Entries.
#####
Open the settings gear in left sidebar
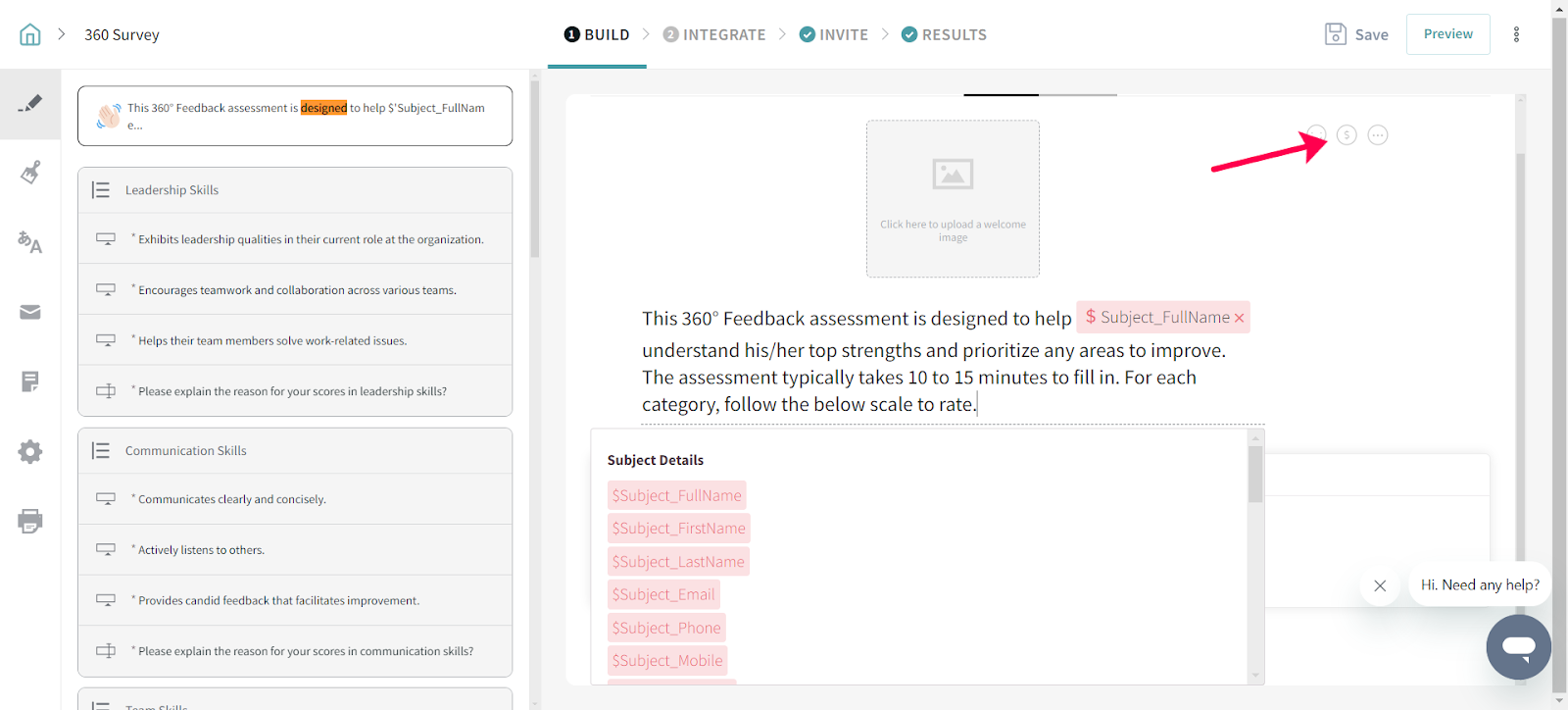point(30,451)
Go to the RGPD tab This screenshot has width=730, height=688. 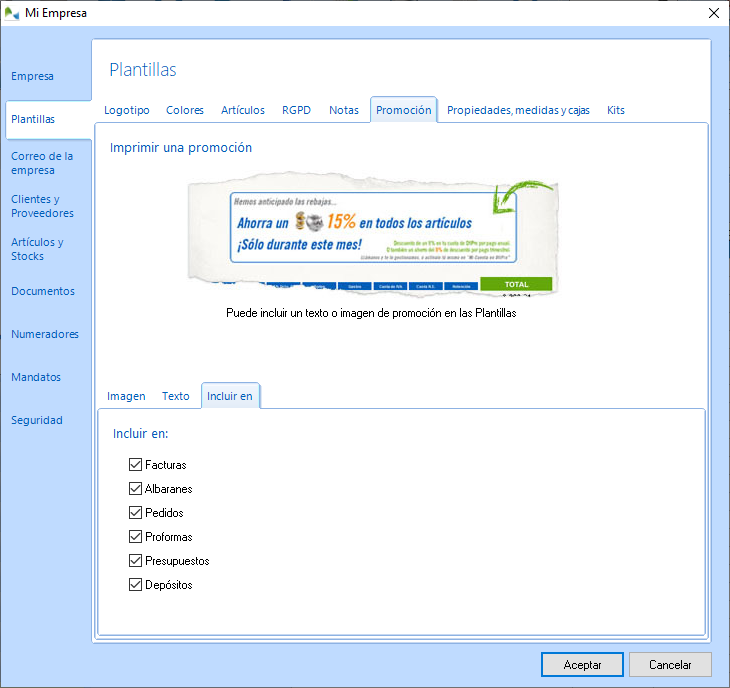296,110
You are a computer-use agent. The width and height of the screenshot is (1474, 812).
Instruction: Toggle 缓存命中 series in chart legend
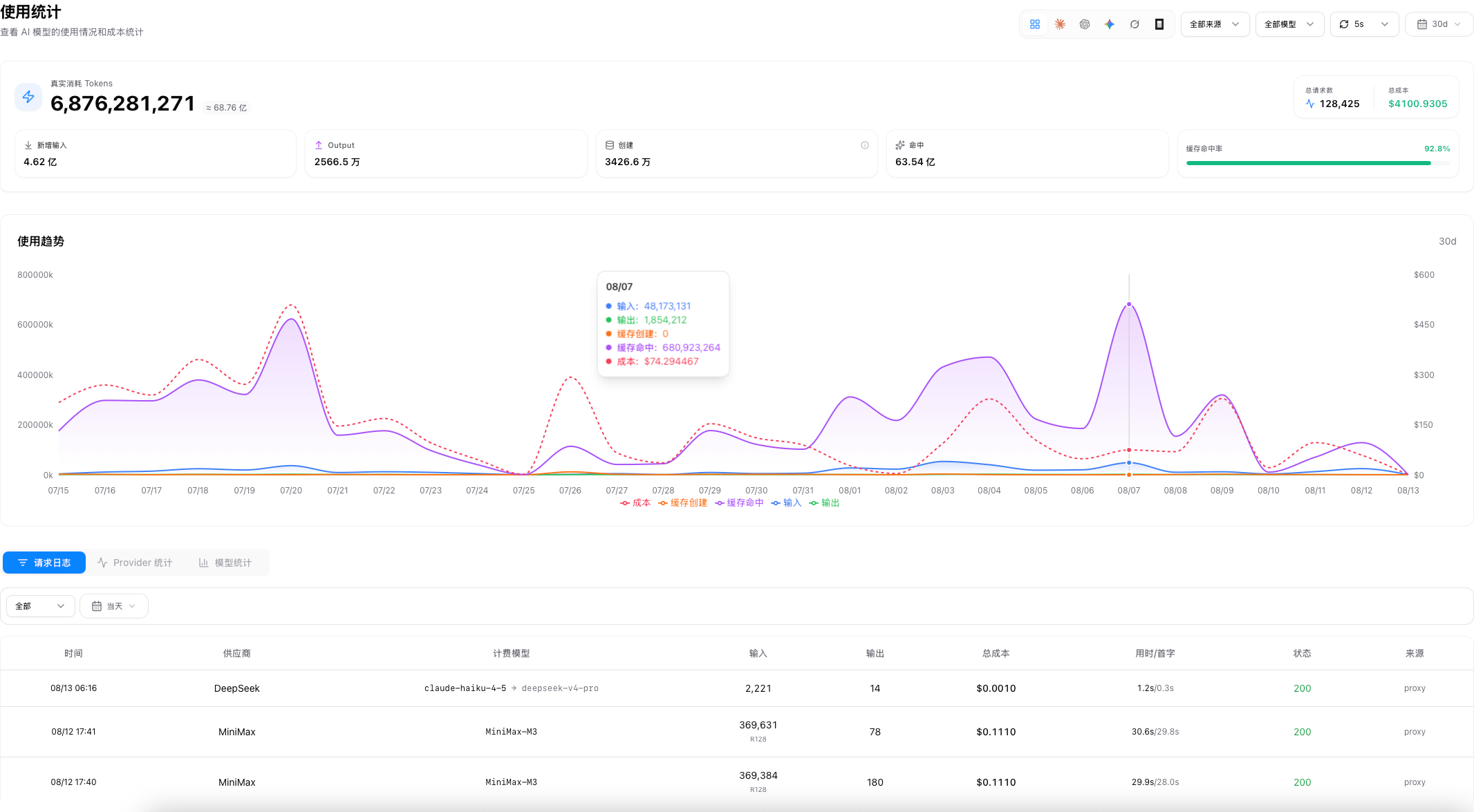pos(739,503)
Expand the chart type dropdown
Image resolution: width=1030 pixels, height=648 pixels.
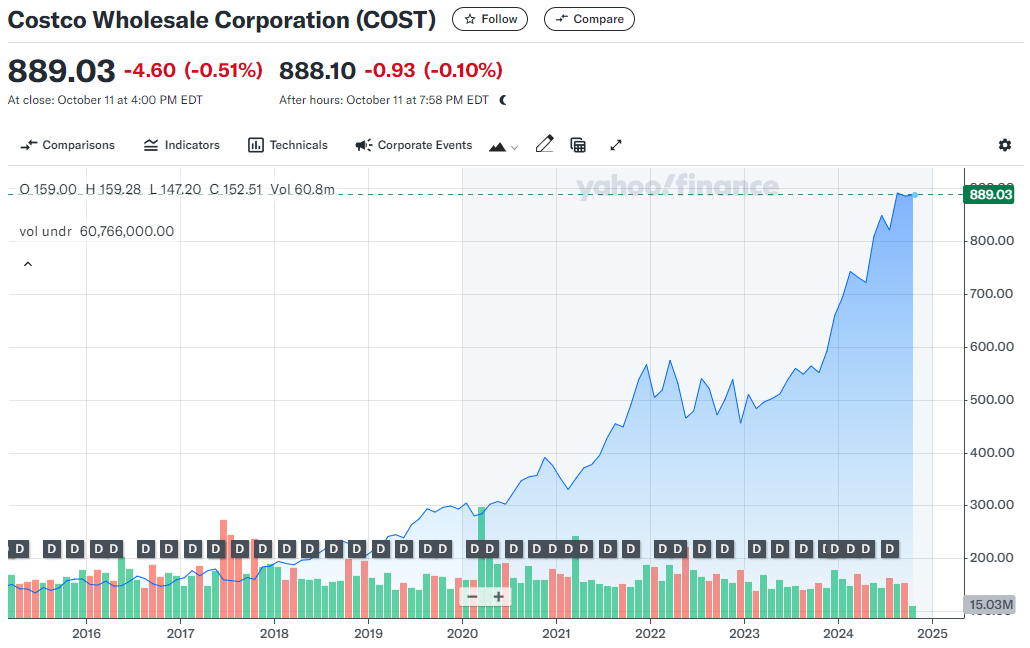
#####
Requirement.
Update the data from the line containing "Expand the chart type dropdown" through the end of the data, inclusive, replacing "dropdown" with "menu" and keeping everything else the same. Give only those lines, without the pictures.

The answer.
Expand the chart type menu
Image resolution: width=1030 pixels, height=648 pixels.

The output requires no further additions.